→ **WHAT YOU HAVE TO DO**: Starting with the line that has "Image resolution: width=399" in the records below and ending with the line that has "At what coordinates", output those lines exactly and nothing more; omit the pictures.

→ **INFORMATION SUPPLIED**:
◆ ◆ ◆

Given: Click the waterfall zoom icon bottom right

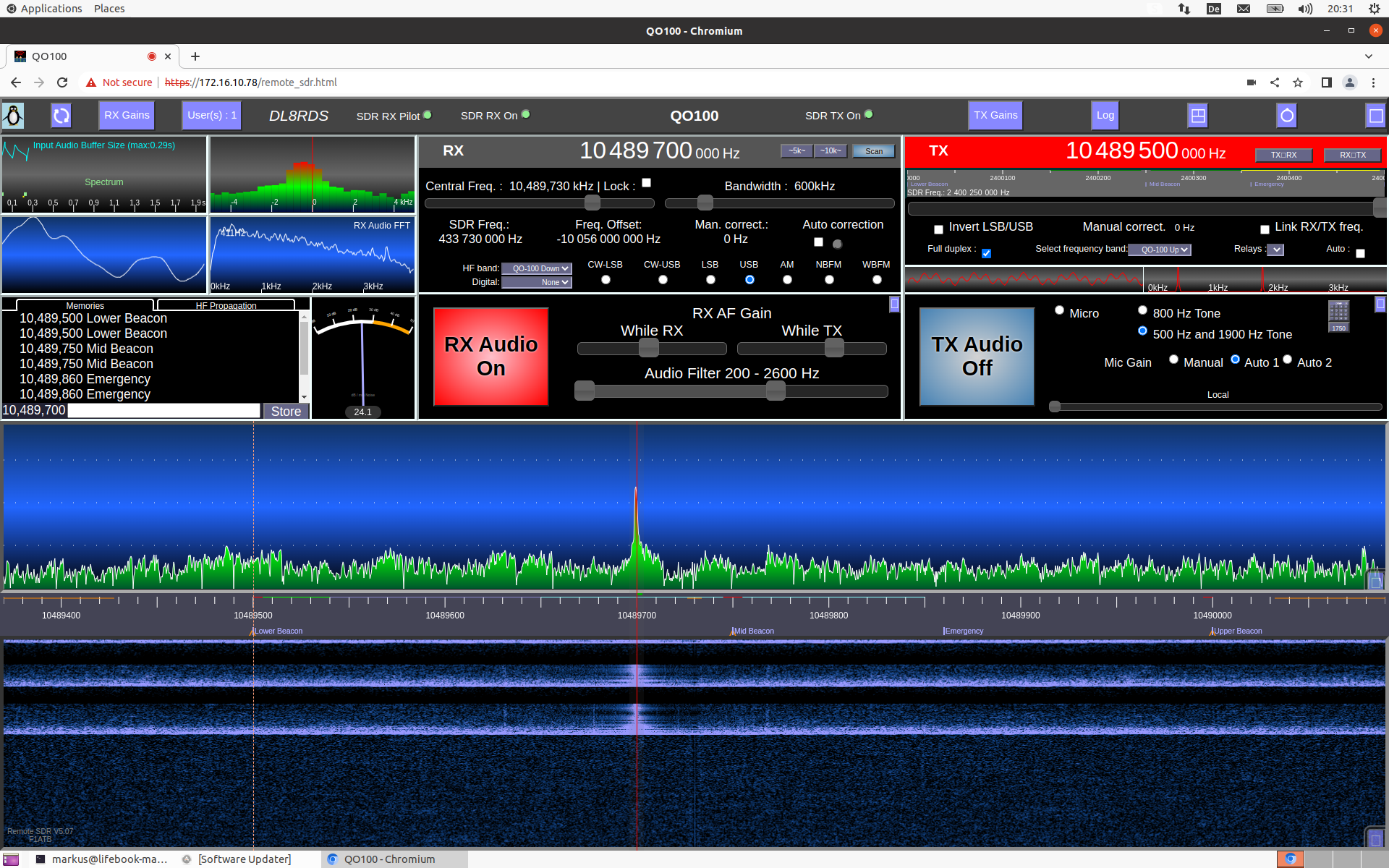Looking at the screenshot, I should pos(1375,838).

◆ ◆ ◆

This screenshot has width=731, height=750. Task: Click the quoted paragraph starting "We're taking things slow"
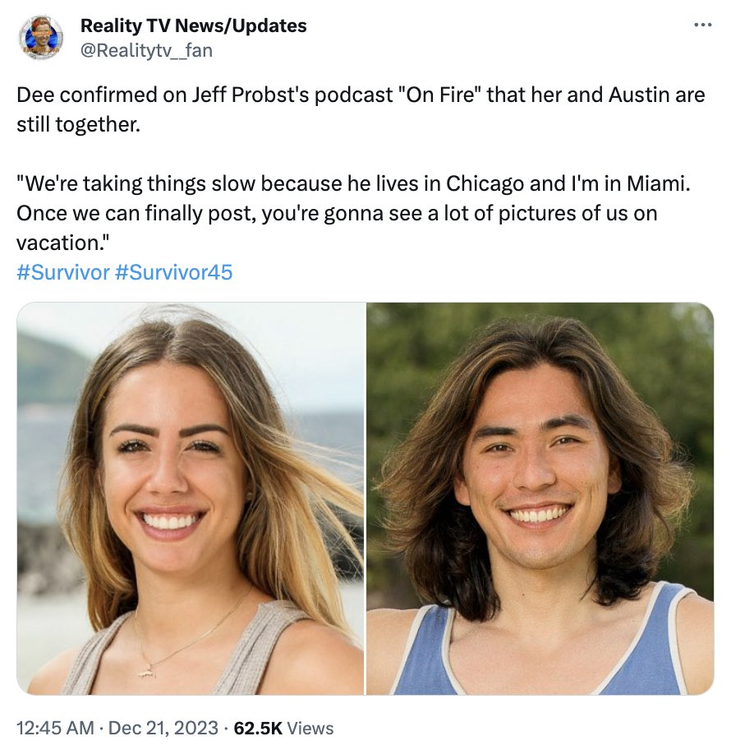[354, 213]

◆ ◆ ◆

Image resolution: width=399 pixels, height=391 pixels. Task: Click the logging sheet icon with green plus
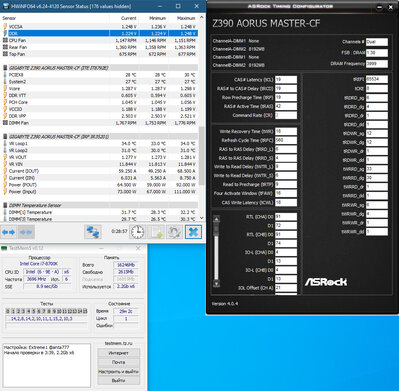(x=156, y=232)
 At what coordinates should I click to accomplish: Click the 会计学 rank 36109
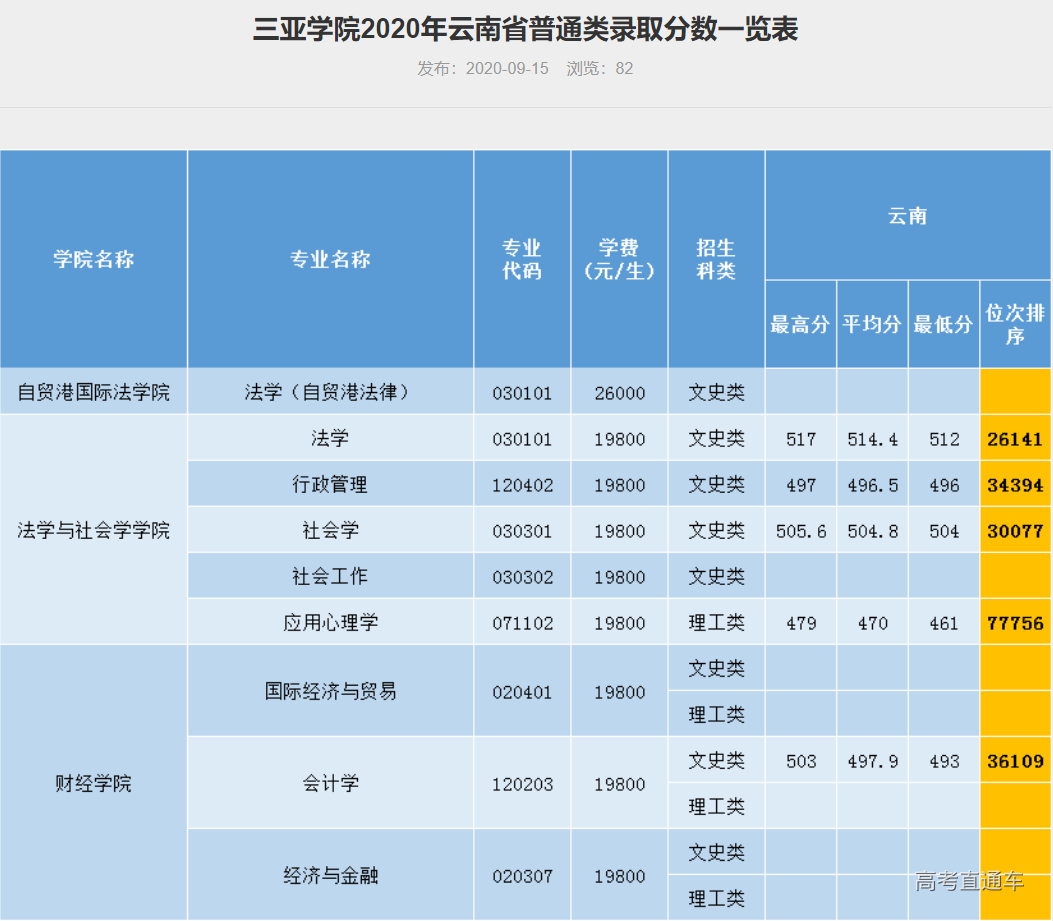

◆ ◆ ◆

→ **SOLUTION**:
Image resolution: width=399 pixels, height=391 pixels. Task: Click the logging sheet icon with green plus
(x=156, y=232)
 At what coordinates should I click to accomplish: Click the 会计学 rank 36109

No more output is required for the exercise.